A couple of months later, while at a follow-up appointment with my neurosurgeon, he said off-handedly, "I think you probably suffered a concussion." I said, "What IS a concussion exactly?" (I used to be a freelance reporter so I don't mind asking what might sound like elementary questions!)
He replied, "It's brain damage."
I was alarmed and cried, "Do you think I have brain damage?"
He reassured me. "No, no, the CT scan doesn't indicate that at all."
(Later on, I looked back at those CTs and found that they did not include the brain at all, only the Cspine, but that's another story)
I came home and ended up talking to my mother on the phone and told her what the neurosurgeon had said. She turned around in her office chair and pulled a volume down from a shelf holding an archaic set of encyclopedias and looked up "concussion." As she read the descriptions to me, for the first time, I knew that was what had happened to me. Those definitions and symptoms fit me to the proverbial "T!" I finally had a name for it.
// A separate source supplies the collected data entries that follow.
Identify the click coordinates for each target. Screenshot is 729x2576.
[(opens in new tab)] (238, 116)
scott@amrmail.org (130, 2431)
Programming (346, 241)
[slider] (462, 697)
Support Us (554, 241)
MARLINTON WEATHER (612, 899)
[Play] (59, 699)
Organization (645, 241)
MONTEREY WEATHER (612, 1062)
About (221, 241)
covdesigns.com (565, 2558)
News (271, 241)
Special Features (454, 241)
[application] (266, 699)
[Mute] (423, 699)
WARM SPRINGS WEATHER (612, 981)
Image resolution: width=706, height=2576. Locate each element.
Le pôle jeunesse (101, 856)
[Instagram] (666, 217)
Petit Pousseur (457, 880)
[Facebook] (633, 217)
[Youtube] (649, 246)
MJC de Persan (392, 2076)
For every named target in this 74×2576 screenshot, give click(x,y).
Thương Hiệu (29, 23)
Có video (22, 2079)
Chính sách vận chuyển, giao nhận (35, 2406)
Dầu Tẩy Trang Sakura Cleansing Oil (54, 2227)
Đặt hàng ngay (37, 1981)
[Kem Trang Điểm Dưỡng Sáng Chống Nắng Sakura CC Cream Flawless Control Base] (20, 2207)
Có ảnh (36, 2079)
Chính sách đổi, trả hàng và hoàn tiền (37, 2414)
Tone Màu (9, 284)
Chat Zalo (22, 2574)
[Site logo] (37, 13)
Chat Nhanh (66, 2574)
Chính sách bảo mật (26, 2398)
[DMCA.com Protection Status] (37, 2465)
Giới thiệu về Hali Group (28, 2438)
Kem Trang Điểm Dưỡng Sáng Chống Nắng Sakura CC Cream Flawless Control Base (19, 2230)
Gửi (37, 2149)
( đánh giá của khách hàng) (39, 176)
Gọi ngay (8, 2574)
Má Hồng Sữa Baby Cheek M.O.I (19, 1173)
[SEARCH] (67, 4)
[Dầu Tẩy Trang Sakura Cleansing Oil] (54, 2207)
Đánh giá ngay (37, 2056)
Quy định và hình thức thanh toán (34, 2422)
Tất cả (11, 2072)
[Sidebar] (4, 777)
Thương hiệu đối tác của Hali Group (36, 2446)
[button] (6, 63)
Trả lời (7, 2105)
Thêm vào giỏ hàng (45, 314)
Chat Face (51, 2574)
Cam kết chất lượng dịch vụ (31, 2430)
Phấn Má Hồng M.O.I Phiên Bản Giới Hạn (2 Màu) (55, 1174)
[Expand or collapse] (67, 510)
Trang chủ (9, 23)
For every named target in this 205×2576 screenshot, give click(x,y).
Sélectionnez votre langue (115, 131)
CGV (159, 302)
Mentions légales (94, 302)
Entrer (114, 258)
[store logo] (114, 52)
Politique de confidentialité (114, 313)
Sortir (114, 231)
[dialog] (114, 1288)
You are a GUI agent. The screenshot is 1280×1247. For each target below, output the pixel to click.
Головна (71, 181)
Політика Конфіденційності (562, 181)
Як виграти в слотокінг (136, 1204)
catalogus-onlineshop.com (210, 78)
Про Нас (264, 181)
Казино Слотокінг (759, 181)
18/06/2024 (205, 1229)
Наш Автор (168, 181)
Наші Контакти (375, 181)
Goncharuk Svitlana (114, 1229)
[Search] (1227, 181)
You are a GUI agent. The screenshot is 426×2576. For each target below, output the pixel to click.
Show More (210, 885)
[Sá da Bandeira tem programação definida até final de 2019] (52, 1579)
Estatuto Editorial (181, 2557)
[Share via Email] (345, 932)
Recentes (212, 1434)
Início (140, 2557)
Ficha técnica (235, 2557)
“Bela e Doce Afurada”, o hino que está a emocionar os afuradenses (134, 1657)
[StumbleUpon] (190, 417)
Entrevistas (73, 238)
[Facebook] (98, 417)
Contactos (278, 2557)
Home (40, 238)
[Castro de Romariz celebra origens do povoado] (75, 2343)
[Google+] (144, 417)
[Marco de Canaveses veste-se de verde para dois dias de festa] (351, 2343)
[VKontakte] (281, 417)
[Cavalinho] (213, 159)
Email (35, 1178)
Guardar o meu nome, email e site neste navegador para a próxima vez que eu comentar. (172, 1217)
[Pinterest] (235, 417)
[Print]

You see, I had been alone when I was launched from the back of that big, Paint eventing horse. Noone was present to witness whether I'd been knocked out or not. After I'd come to and struggled to the house and called the EMTs, the paramedics asked me if I'd suffered "Loss of consciousness" (LOC). I told them I had not and they wrote in bold letters on their report, "NO LOC."
Again, later on, while researching MTBI, I learned that the victim is not the best witness of what occurred. If you are all alone, how do you know if you were knocked out? One of the signs of MTBI is loss of memory either before or after the injury!
So, in this round-about way, I came to realise that I had suffered an MTBI. Again, figuring things out for myself and assisted by a tattered page of a dusty volume from a set of out-dated Encyclopedia Brittanicas 3000 miles away.
Five months after my injury, I had an appointment with my first neurologist. He stated, after interviewing me, "I think you had a more severe brain injury than anyone has previously recognized." I felt vindicated, indeed. It's funny. You'd think a patient would never want to hear such words, but after fighting an inner battle for months, knowing something was askew inside my skull, but not having anything official stating such, well, those words gave me validation. "Yes," I thought. "I did hurt my brain and now someone is acknowledging that!"
A friend sent me via email an incredible link to something called, "A Letter From Your Brain." I have the link posted in the right-hand column under "Favorite Links." If you know of anyone who has suffered a brain injury, I encourage you to read this piece and to share it with your loved one.
And I want to explain that even though the word "Mild" is in the diagnosis "Mild Traumatic Brain Injury," no one is saying that there is anything "mild" about it. This word simply helps to distinguish this injury from one more severe that results in coma and much worse debilitation. MTBI is simply "mild" compared to "TBI" or traumatic brain injury.
I have read a couple of books about this condition and would like to recommend them here, as well.
Coping With Mild Traumatic Brain Injury: A Guide to Living with the Challenges Associated with Concussion/Brain Injury, by Diane Roberts Stler, Ed.D. and Barbara Albers Hill.
And the one I found the most helpful:
Head Injury: the facts, by D. Growall, P. Wrightson and P. Waddell.
I get a good deal on books like this at amazon.com, buying used books. I've never had a bad experience doing this.
And finally, some links:
and a really good one here, in "tiny url" form, found at the Mayo Clinic site:
Thanks, Zippy, for a great idea. I will post these links under my favorites as well. It's important for us to understand that those with brain injuries will have changes in their behavioral patterns, in their sleep patterns, emotionally and cognitively and these changes may last a lifetime. I was told that maximum improvement is found about one year post injury. You are as good as you are going to get one year after you suffered your MTBI. After that, we must learn to deal with our new brains and rely upon the support of loving family and friends.